MACON, Georgia (Reuters)– Republican presidential candidate Newt Gingrich on Friday called for more oil drilling in the United States and questioned American aid to Pakistan as he took his young campaign to his home state of Georgia.
Gingrich, a former speaker of the House of Representatives during the 1990s, declared himself a candidate in the 2012 presidential election on Wednesday in what many analysts say will be an uphill battle to win the presidency.
In a speech to members of the Georgia Republican Party, Gingrich said the United States needs to reassess the billions of dollars in aid it gives to Pakistan following the killing of Osama bin Laden by U.S. special forces in a daring May 2 raid.

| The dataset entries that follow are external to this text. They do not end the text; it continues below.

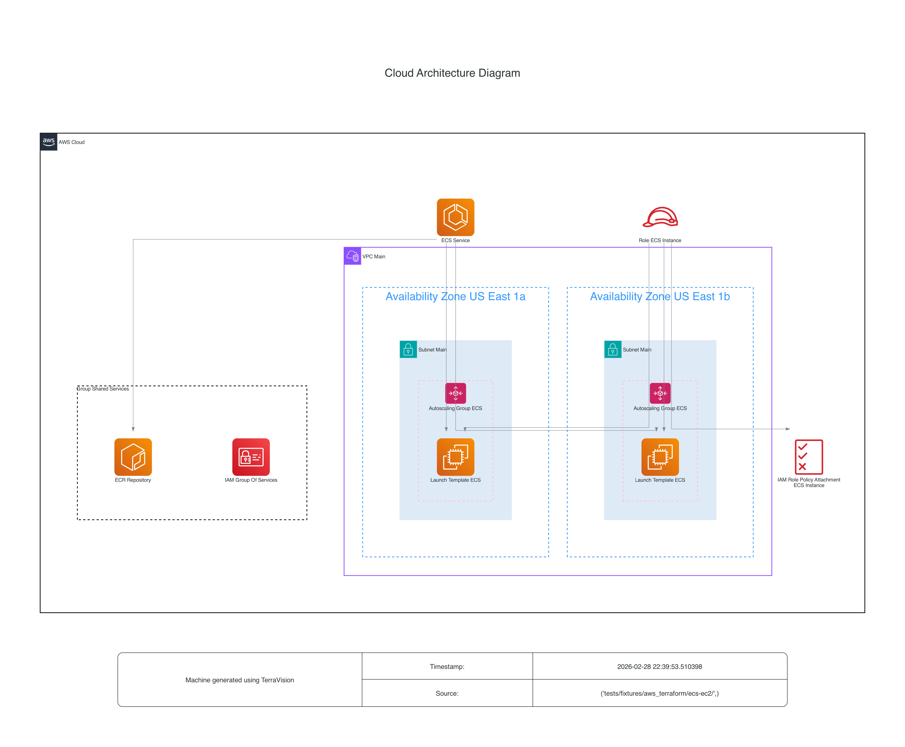Click the Machine generated using TerraVision cell
This screenshot has width=905, height=747.
[240, 680]
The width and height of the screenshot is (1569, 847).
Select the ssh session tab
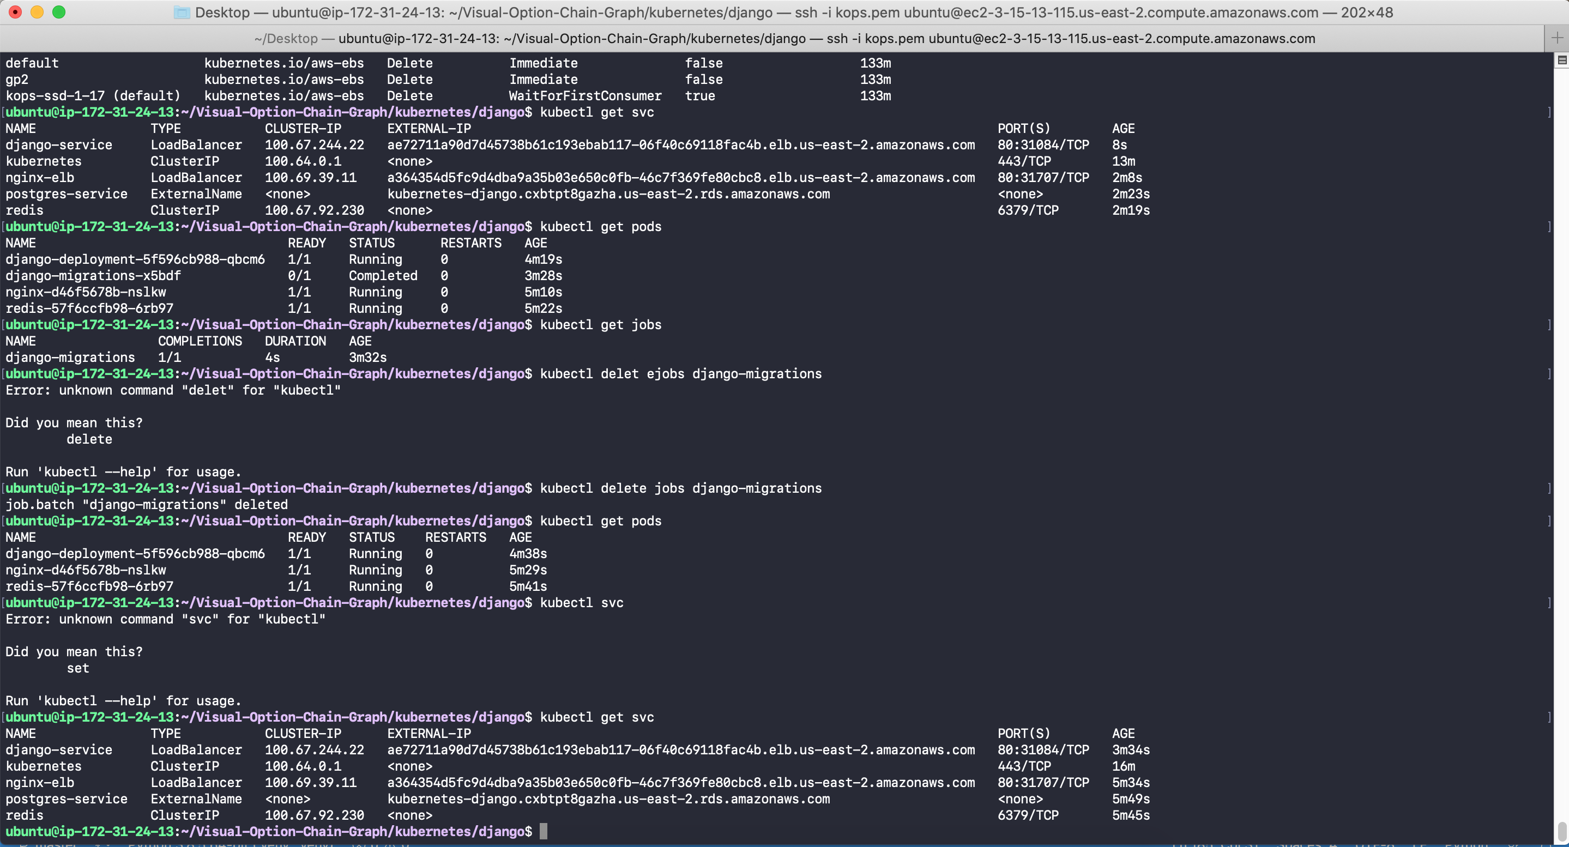click(x=784, y=38)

Authorities are now trying to piece together how the al Qaeda leader came to live in the northern Pakistan garrison town of Abbottabad for apparently years before his death.

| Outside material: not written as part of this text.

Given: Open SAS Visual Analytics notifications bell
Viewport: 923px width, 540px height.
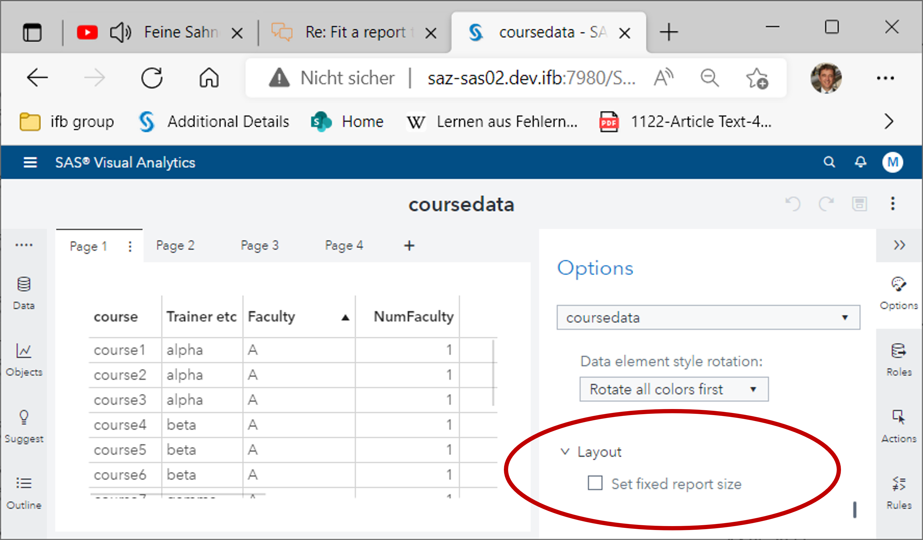Looking at the screenshot, I should coord(860,162).
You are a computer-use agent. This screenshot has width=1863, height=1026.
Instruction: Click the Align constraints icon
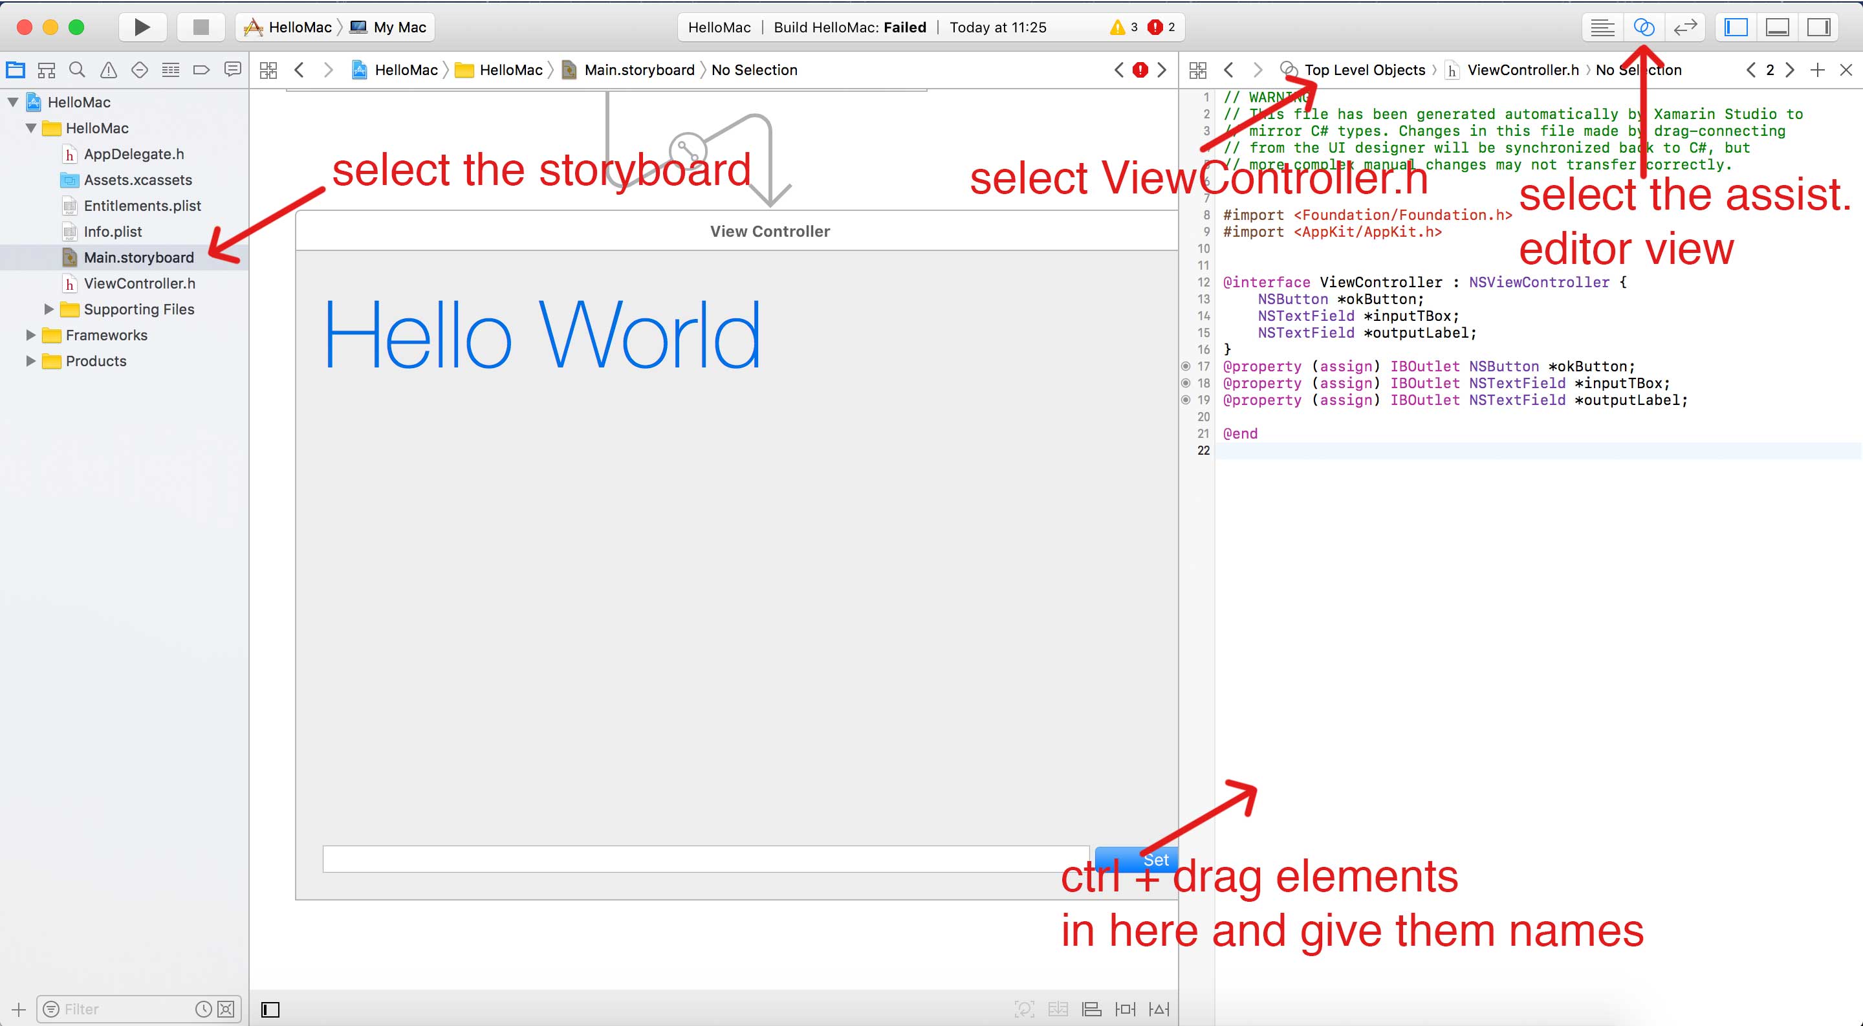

"When I learned that after paying$20 billion since 9/11, they had been housing him in Pakistan, I kind of forgot what the world'ally' meant," he said.
"There is a point when you have to say to people around the world,'How stupid do you think we are?"
Gingrich also derided President Barack over his energy policy, arguing opening up more U.S. drilling areas could help bring gas prices down.
Gingrich, 67, is a conservative famed for budget battles with President Bill Clinton after he led the"Republican revolution" in 1994 elections that brought his party to power.
Gingrich has laid out a pro-business economic agenda as the centerpiece of his campaign, pledging to shrink the size of government and cut taxes to help the ailing U.S. economy.
On Friday, he repeated his proposal to reduce the U.S. corporate tax rate from 35 percent to 12.5 percent and eliminate the capital gains tax on stock profits.
Gingrich said the current corporate tax rate is so high that companies hire lawyers and accountants to find every possible loophole.
"We currently have the highest corporate tax rate in the world, which means, guess what? Corporations don't pay it," he said."We have a tax code that is so destructive, that it rewards the behavior of not paying the tax. I want to find a corporate tax rate in which they will lay off the lawyers and pay the government."
Gingrich also praised the presidency of Ronald Reagan as a model for cutting government regulations, lowering taxes and creating incentives for companies to create jobs.
He has repeatedly criticized Obama's policies as too liberal. On Friday, Gingrich said Obama's economic plan was not putting Americans back to work fast enough and called him"the most successful food stamp president in history."
"We stand at a crossroads," he said."If we lose this fight and have four more years of radical left wing values imposed from Washington, this country will be dramatically weakened, the fabric of our society will be weakened, our economy will be weakened."